Warren was haunted by her controversial claims to be part Cherokee blood, a claim she later had to disavow and one that led to conservative radio talk show host Rush Limbaugh giving her the moniker “Pocahontas.”

Then there was her vow that if she were elected President, on day one she would ban fracking across the United States.

““On my first day as president, I will sign an executive order that puts a total moratorium on all new fossil fuel leases for drilling offshore and on public lands. And I will ban fracking—everywhere,” tweeted Warren back in September 2019.

Environmentalists had encouraged her to join Vermont Sen.

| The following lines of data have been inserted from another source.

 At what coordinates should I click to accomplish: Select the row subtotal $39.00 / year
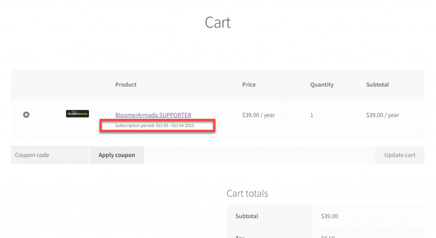[383, 115]
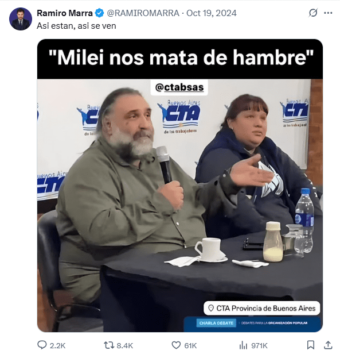Repost using the retweet arrows icon
This screenshot has height=354, width=340.
[109, 345]
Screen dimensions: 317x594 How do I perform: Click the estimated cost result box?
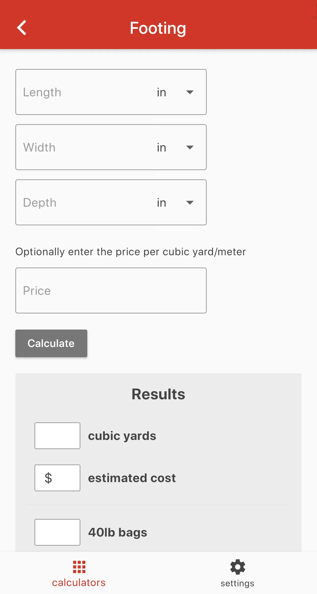point(57,478)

Bernie Sanders who also advocated a nationwide fracking ban.

Warren loved to call President Trump a dictator, noted one of her critics.

“Yet she is the one wanting to singlehandedly end an entire industry with the stroke of her pen,” argued Daniel Turner, executive director of the pro-industry Power the Future.

She was the next-to-the last woman candidate in the race for the Democratic Presidential nomination. The remaining woman is Hawaii Rep. Tulsi Gabbard who managed only to pull 1% or less in this week’s Super Tuesday votes. Sen. Warren’s exit not only leaves her as an “also ran” but narrows the party’s realistic choice between Sen. Bernie Sanders and former vice president Joe Biden.

Whether oil and gas industry leaders ever took her fracking ban idea seriously is another matter. Now they only worry about Bernie and Joe and what they will do to the industry—should they win the White House.